## EXERCISE PROMPT
Begin at the top of the records and copy each line exactly. The line containing "You are a computer-use agent. Image" is the last one to include.

--- START ---

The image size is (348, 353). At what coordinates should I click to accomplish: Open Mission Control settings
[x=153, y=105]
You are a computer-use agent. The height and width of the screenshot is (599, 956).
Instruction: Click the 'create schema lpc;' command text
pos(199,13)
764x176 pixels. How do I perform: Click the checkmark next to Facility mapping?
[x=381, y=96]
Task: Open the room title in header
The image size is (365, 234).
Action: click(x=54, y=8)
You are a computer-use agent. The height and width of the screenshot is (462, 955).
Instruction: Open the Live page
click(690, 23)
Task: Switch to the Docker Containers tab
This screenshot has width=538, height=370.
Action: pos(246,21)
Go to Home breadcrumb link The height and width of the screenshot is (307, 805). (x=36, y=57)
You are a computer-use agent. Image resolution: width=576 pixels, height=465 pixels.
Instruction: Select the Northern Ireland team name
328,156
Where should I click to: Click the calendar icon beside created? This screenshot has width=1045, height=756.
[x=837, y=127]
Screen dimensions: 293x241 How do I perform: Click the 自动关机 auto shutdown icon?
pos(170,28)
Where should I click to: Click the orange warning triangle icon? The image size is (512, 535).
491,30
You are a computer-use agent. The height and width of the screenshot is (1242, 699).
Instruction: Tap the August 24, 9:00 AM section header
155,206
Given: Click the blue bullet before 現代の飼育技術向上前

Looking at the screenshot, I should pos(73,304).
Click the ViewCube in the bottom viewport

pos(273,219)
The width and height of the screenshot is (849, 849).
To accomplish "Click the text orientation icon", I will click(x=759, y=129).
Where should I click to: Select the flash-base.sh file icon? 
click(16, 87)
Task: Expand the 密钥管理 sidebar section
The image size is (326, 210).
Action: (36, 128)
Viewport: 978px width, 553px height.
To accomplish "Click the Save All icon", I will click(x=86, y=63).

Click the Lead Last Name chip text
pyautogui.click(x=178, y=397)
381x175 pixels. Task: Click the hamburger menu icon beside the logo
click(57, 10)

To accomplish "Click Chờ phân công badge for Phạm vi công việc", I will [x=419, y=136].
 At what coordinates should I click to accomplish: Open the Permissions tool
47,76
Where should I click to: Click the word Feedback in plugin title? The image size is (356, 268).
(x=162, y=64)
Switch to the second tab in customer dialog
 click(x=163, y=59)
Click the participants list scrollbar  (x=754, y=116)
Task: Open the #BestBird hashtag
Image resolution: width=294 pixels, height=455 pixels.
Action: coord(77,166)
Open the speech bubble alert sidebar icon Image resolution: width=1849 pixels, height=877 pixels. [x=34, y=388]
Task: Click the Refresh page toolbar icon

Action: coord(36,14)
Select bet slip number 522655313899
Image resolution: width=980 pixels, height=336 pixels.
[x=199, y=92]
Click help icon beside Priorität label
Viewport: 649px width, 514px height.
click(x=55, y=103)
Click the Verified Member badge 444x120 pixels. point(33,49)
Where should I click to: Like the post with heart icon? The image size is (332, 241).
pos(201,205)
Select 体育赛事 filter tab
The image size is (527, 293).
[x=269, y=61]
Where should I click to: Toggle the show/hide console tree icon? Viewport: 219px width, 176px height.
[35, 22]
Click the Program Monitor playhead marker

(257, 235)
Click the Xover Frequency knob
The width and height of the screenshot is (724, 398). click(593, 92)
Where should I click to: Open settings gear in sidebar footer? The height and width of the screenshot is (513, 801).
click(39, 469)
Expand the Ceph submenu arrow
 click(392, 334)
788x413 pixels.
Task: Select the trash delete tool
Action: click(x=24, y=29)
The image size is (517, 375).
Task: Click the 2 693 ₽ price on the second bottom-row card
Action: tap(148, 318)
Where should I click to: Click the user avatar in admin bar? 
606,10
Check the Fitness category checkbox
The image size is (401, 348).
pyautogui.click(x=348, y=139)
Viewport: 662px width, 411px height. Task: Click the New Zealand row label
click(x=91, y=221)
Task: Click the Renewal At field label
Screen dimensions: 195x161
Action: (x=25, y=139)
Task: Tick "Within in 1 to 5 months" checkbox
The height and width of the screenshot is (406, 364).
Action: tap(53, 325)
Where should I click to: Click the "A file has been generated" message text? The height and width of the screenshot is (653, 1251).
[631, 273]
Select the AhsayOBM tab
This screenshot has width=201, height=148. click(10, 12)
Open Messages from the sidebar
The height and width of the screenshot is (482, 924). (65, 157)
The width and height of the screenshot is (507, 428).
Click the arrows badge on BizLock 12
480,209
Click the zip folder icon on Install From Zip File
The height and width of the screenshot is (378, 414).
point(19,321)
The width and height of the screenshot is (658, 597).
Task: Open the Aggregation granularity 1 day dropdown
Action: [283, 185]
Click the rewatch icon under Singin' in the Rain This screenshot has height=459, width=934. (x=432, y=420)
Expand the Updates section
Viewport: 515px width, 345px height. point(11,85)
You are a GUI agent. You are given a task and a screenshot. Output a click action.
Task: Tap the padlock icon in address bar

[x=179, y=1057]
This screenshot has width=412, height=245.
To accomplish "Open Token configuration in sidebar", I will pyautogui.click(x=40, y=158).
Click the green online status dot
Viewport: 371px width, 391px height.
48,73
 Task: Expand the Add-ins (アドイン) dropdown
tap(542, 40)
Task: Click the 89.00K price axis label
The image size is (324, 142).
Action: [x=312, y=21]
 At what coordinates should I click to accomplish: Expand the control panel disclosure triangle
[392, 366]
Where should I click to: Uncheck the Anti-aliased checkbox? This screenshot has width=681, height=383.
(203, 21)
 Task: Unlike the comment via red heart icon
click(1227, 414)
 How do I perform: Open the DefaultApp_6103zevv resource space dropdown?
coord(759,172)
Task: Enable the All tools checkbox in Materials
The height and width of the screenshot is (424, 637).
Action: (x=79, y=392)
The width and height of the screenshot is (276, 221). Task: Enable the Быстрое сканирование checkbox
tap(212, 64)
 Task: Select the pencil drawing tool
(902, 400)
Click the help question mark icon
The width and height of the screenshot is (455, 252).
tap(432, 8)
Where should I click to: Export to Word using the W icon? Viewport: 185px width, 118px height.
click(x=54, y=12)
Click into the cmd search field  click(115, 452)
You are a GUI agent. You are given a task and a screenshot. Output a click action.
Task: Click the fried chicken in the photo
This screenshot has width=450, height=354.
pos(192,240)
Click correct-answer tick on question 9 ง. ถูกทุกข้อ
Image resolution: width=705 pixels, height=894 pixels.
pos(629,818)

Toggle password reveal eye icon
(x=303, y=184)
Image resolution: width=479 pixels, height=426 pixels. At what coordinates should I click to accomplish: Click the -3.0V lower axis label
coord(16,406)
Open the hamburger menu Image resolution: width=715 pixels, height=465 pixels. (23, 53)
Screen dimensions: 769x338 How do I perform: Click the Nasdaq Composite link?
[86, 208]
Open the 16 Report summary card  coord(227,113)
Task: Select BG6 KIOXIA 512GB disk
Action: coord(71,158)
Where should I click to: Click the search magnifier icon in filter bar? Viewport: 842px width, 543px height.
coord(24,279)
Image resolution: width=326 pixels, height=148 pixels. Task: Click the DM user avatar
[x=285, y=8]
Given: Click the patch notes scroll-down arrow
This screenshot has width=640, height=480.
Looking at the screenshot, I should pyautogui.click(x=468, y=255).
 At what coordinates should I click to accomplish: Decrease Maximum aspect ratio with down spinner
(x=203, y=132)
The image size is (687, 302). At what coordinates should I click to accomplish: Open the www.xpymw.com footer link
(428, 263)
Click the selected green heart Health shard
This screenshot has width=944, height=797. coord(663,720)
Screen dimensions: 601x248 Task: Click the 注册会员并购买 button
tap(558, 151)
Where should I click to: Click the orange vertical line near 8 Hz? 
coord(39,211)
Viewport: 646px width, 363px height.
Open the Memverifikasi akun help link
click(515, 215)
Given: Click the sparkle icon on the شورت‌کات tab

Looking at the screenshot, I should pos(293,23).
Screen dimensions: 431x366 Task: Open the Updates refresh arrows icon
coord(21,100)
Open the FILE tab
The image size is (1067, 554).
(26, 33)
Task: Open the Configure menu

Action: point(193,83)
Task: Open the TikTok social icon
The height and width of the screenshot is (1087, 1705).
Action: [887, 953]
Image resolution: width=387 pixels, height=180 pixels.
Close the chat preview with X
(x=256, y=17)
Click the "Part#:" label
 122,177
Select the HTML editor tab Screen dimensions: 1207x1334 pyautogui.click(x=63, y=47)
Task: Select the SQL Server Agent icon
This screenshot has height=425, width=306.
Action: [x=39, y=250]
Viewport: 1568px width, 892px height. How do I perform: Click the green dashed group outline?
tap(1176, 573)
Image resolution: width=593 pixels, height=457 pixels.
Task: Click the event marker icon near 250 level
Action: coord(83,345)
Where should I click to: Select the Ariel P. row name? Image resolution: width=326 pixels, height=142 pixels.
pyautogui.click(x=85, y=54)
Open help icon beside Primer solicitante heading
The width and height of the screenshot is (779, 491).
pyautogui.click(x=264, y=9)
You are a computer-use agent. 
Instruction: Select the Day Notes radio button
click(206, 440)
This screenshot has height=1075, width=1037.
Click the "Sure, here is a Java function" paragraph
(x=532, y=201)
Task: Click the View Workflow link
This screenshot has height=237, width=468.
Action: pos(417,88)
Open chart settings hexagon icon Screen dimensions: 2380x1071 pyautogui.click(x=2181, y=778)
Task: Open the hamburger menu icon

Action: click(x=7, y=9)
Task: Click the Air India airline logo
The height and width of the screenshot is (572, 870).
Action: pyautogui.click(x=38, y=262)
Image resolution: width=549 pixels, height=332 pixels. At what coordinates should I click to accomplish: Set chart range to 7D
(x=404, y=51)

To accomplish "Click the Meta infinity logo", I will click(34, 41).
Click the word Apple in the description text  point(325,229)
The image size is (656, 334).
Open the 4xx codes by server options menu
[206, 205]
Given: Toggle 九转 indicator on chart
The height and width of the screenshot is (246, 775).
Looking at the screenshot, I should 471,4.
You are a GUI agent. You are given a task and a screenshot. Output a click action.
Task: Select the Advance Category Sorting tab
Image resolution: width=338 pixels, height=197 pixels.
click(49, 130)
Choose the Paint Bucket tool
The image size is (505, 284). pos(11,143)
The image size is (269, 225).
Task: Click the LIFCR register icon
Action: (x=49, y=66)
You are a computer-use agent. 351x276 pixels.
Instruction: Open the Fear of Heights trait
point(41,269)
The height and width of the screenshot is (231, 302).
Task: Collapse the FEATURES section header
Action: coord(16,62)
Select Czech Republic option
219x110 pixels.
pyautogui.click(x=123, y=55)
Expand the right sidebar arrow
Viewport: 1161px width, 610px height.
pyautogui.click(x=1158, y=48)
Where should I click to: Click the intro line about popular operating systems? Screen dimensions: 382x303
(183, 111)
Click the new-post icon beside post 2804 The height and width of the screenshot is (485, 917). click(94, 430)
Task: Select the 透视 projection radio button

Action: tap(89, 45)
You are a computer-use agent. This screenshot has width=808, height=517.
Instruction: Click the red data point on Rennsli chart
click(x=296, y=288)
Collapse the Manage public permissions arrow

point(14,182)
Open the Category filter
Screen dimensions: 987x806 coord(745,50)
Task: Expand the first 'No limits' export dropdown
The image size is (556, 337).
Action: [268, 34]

--- END ---

## EXERCISE RESPONSE
The image size is (348, 353). At what coordinates should I click to accomplish: Open Mission Control settings
[x=153, y=105]
You are a computer-use agent. The height and width of the screenshot is (599, 956).
Instruction: Click the 'create schema lpc;' command text
pos(199,13)
764x176 pixels. How do I perform: Click the checkmark next to Facility mapping?
[x=381, y=96]
Task: Open the room title in header
The image size is (365, 234).
Action: click(x=54, y=8)
You are a computer-use agent. The height and width of the screenshot is (462, 955).
Instruction: Open the Live page
click(690, 23)
Task: Switch to the Docker Containers tab
This screenshot has width=538, height=370.
Action: pos(246,21)
Go to Home breadcrumb link The height and width of the screenshot is (307, 805). (x=36, y=57)
You are a computer-use agent. Image resolution: width=576 pixels, height=465 pixels.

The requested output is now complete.